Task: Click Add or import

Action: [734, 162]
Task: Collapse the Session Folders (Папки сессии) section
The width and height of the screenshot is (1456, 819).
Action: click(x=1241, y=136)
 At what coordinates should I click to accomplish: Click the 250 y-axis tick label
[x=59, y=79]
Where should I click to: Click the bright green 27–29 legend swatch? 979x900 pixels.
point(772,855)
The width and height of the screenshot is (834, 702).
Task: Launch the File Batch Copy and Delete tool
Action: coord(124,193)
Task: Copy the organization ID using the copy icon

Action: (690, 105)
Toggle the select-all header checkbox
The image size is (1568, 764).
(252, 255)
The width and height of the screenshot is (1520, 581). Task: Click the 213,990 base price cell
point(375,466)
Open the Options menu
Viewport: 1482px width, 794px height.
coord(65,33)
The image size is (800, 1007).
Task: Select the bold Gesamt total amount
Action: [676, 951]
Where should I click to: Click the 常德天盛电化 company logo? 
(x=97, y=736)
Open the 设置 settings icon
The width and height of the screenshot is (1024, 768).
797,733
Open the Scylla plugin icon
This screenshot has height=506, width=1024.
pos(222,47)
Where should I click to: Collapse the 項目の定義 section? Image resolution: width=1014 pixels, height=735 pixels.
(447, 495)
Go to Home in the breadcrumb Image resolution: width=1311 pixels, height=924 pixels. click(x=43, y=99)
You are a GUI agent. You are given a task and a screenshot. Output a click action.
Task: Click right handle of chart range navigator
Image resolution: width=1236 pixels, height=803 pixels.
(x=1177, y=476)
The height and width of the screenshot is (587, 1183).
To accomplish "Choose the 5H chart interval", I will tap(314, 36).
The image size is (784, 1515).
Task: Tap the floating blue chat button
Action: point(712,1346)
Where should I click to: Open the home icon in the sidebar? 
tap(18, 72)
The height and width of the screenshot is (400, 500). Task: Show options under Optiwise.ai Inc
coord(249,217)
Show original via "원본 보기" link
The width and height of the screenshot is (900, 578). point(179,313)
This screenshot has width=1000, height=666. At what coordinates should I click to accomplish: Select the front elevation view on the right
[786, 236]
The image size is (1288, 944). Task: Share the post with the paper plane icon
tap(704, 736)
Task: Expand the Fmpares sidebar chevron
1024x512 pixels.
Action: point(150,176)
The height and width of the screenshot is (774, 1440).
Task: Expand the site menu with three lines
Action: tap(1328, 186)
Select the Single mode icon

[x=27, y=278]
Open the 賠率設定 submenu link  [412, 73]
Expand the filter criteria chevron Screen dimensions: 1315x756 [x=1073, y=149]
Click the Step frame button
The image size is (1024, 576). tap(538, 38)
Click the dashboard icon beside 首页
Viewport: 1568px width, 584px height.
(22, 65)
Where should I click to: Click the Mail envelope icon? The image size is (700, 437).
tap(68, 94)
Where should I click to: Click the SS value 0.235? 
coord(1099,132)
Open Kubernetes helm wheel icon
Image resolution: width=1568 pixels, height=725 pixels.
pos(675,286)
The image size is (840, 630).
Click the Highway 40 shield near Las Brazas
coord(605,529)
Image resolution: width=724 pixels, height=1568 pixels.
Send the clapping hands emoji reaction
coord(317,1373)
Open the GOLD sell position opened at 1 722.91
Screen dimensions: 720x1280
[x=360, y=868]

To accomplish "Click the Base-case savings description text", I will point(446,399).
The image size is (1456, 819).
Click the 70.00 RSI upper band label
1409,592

==========

- **INSTRUCTIONS FOR THE TASK**
Copy out all the entries above word for word.

- **ANSWER TO THE EXERCISE**
Task: Click Add or import

Action: [734, 162]
Task: Collapse the Session Folders (Папки сессии) section
The width and height of the screenshot is (1456, 819).
Action: click(x=1241, y=136)
 At what coordinates should I click to accomplish: Click the 250 y-axis tick label
[x=59, y=79]
Where should I click to: Click the bright green 27–29 legend swatch? 979x900 pixels.
point(772,855)
The width and height of the screenshot is (834, 702).
Task: Launch the File Batch Copy and Delete tool
Action: coord(124,193)
Task: Copy the organization ID using the copy icon

Action: (690, 105)
Toggle the select-all header checkbox
The image size is (1568, 764).
(252, 255)
The width and height of the screenshot is (1520, 581). Task: Click the 213,990 base price cell
point(375,466)
Open the Options menu
Viewport: 1482px width, 794px height.
coord(65,33)
The image size is (800, 1007).
Task: Select the bold Gesamt total amount
Action: [676, 951]
Where should I click to: Click the 常德天盛电化 company logo? 
(x=97, y=736)
Open the 设置 settings icon
The width and height of the screenshot is (1024, 768).
797,733
Open the Scylla plugin icon
This screenshot has height=506, width=1024.
pos(222,47)
Where should I click to: Collapse the 項目の定義 section? Image resolution: width=1014 pixels, height=735 pixels.
(447, 495)
Go to Home in the breadcrumb Image resolution: width=1311 pixels, height=924 pixels. click(x=43, y=99)
You are a GUI agent. You are given a task and a screenshot. Output a click action.
Task: Click right handle of chart range navigator
Image resolution: width=1236 pixels, height=803 pixels.
(x=1177, y=476)
The height and width of the screenshot is (587, 1183).
To accomplish "Choose the 5H chart interval", I will tap(314, 36).
The image size is (784, 1515).
Task: Tap the floating blue chat button
Action: point(712,1346)
Where should I click to: Open the home icon in the sidebar? 
tap(18, 72)
The height and width of the screenshot is (400, 500). Task: Show options under Optiwise.ai Inc
coord(249,217)
Show original via "원본 보기" link
The width and height of the screenshot is (900, 578). point(179,313)
This screenshot has width=1000, height=666. At what coordinates should I click to accomplish: Select the front elevation view on the right
[786, 236]
The image size is (1288, 944). Task: Share the post with the paper plane icon
tap(704, 736)
Task: Expand the Fmpares sidebar chevron
1024x512 pixels.
Action: point(150,176)
The height and width of the screenshot is (774, 1440).
Task: Expand the site menu with three lines
Action: tap(1328, 186)
Select the Single mode icon

[x=27, y=278]
Open the 賠率設定 submenu link  [412, 73]
Expand the filter criteria chevron Screen dimensions: 1315x756 [x=1073, y=149]
Click the Step frame button
The image size is (1024, 576). tap(538, 38)
Click the dashboard icon beside 首页
Viewport: 1568px width, 584px height.
(22, 65)
Where should I click to: Click the Mail envelope icon? The image size is (700, 437).
tap(68, 94)
Where should I click to: Click the SS value 0.235? 
coord(1099,132)
Open Kubernetes helm wheel icon
Image resolution: width=1568 pixels, height=725 pixels.
pos(675,286)
The image size is (840, 630).
Click the Highway 40 shield near Las Brazas
coord(605,529)
Image resolution: width=724 pixels, height=1568 pixels.
Send the clapping hands emoji reaction
coord(317,1373)
Open the GOLD sell position opened at 1 722.91
Screen dimensions: 720x1280
[x=360, y=868]

To accomplish "Click the Base-case savings description text", I will point(446,399).
The image size is (1456, 819).
Click the 70.00 RSI upper band label
1409,592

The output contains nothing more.